| To do |
Search the material below for lines containing the string "computer", and copy every one you find.

[Entries supplied Boundary: Start]

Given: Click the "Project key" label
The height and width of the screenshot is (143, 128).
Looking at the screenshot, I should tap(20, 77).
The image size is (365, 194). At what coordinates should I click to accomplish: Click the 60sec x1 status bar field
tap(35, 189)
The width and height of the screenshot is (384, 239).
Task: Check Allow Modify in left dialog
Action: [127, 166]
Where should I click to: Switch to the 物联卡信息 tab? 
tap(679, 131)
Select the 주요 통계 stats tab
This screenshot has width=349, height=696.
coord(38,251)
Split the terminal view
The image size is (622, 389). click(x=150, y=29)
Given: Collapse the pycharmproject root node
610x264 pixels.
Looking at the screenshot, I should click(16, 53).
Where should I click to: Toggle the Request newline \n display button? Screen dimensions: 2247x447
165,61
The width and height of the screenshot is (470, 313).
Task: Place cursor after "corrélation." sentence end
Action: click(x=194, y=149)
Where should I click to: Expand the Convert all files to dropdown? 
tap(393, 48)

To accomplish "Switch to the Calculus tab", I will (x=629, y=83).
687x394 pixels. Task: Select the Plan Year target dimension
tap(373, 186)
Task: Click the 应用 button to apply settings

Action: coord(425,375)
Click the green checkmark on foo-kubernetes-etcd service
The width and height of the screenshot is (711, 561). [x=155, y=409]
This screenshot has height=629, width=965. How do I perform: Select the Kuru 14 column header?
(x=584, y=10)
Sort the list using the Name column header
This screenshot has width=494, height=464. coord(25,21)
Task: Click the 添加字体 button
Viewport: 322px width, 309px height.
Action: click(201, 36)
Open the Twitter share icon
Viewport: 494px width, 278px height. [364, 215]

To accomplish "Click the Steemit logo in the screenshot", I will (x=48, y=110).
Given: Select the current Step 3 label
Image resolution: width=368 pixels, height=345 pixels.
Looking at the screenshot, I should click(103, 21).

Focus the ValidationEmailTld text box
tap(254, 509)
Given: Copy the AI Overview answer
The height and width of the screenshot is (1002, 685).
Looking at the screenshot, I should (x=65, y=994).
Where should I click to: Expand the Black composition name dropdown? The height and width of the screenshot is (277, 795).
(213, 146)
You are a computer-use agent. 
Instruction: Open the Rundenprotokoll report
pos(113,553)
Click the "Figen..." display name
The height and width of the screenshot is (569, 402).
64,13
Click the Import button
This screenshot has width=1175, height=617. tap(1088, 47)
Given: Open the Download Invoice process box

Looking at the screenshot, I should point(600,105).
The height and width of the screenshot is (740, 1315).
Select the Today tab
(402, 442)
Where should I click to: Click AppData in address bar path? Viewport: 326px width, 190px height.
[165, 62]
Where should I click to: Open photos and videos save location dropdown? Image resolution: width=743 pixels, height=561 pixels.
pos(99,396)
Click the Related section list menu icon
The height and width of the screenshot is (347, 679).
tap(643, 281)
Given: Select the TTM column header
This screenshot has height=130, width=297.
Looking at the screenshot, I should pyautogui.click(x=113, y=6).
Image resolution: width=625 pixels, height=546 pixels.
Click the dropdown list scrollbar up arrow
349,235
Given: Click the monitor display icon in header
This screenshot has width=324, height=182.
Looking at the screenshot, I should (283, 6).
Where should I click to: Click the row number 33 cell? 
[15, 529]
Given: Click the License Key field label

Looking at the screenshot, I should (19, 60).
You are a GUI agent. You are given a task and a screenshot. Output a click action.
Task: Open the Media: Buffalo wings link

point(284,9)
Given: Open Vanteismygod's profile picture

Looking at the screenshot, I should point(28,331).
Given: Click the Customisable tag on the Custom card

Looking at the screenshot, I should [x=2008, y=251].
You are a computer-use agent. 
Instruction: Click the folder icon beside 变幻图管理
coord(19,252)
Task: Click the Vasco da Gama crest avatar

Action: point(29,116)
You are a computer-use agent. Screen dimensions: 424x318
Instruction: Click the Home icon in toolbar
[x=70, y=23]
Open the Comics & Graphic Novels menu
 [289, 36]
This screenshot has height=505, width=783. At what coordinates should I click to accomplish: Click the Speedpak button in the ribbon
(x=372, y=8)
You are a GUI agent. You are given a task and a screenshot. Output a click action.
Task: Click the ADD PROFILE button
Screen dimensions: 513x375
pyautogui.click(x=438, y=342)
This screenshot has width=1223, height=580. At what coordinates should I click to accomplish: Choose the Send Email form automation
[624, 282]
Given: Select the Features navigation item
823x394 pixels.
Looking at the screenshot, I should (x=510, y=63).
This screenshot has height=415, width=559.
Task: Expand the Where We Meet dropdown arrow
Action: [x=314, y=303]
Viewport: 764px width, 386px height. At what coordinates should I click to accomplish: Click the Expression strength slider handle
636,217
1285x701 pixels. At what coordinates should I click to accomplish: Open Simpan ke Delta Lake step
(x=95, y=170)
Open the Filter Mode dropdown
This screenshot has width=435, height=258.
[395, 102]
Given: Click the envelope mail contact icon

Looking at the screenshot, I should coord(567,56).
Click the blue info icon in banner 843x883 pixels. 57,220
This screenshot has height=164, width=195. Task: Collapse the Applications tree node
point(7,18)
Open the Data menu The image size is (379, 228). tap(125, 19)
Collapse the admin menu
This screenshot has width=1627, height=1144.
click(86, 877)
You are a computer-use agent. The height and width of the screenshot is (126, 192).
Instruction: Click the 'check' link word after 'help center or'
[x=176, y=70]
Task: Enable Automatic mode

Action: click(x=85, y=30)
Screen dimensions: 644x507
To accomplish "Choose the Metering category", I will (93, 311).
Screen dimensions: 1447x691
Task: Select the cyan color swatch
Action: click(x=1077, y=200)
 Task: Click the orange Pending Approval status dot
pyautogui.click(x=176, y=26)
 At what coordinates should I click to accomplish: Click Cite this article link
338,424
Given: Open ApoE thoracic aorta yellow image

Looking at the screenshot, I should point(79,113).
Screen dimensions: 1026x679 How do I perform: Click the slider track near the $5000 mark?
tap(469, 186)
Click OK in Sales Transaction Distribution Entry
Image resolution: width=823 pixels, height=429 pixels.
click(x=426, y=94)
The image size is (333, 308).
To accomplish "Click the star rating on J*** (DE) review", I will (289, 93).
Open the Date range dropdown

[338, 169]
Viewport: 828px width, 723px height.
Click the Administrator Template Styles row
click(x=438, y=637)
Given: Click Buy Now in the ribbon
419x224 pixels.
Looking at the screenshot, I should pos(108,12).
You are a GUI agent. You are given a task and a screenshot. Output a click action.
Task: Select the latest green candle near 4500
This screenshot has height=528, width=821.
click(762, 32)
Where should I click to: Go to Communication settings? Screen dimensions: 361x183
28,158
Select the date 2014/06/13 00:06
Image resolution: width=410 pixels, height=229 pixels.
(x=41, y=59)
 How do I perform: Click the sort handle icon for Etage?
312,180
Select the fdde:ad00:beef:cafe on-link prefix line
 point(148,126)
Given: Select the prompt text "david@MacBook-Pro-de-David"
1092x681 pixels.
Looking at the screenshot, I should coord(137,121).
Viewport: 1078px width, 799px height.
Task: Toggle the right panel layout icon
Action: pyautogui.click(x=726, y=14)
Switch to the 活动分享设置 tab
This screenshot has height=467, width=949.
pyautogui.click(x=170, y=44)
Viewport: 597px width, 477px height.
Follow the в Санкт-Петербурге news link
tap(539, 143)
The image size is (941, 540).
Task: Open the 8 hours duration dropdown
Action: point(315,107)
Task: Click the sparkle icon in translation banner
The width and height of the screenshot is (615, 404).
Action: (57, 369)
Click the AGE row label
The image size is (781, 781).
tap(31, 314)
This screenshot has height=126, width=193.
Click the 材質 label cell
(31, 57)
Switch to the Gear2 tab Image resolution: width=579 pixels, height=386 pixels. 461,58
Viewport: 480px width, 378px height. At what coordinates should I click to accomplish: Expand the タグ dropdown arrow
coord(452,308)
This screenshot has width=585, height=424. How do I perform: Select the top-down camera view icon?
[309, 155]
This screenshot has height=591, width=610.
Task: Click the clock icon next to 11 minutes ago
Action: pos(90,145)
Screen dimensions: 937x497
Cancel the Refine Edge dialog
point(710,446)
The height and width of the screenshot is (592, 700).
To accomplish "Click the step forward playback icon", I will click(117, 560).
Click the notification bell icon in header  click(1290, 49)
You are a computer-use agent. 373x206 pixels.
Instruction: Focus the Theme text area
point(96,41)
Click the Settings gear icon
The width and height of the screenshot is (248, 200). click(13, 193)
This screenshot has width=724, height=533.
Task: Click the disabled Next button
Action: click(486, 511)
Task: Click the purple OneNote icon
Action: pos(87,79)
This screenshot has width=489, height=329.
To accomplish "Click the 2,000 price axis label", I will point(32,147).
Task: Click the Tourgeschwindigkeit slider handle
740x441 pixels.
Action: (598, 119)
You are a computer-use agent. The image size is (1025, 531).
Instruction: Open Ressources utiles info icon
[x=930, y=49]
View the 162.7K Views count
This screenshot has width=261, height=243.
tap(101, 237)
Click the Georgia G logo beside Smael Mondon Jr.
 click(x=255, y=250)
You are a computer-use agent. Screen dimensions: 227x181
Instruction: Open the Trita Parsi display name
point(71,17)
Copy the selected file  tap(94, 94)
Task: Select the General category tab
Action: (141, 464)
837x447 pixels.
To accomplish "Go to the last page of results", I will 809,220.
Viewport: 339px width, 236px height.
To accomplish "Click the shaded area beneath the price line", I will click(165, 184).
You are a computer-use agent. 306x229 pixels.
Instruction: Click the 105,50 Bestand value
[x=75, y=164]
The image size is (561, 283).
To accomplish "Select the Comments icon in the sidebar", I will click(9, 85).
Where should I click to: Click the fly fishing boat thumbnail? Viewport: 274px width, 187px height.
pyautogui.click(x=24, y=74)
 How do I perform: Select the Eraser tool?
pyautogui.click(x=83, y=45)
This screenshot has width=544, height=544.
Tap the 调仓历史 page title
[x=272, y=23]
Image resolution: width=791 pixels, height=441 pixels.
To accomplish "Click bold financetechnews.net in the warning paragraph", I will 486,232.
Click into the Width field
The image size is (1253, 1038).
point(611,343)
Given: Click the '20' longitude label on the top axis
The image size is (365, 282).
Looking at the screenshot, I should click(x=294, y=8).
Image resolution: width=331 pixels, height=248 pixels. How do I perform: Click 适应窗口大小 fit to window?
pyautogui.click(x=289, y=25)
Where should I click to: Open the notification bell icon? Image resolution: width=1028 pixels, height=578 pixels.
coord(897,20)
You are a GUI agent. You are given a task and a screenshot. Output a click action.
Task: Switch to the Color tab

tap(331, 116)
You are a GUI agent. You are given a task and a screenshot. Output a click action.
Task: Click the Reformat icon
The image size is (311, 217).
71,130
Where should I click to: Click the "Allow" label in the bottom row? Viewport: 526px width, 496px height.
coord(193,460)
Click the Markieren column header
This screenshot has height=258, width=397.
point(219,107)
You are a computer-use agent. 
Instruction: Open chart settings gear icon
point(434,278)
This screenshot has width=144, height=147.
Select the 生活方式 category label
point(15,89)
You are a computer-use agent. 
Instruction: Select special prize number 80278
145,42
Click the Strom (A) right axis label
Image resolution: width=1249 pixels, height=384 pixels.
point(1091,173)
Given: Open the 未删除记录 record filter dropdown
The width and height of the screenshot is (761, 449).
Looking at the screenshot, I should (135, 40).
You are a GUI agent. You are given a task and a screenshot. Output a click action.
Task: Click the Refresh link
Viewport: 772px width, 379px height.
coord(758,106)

[Entries supplied Boundary: End]

| Completed exercise |
You are a computer-use agent. 
You are a computer-use agent. 
You are a computer-use agent. Screen dimensions: 424x318
You are a computer-use agent. The height and width of the screenshot is (126, 192).
You are a computer-use agent. 373x206 pixels.
You are a computer-use agent. The image size is (1025, 531).
You are a computer-use agent. Screen dimensions: 227x181
You are a computer-use agent. 306x229 pixels.
You are a computer-use agent. 
You are a computer-use agent. 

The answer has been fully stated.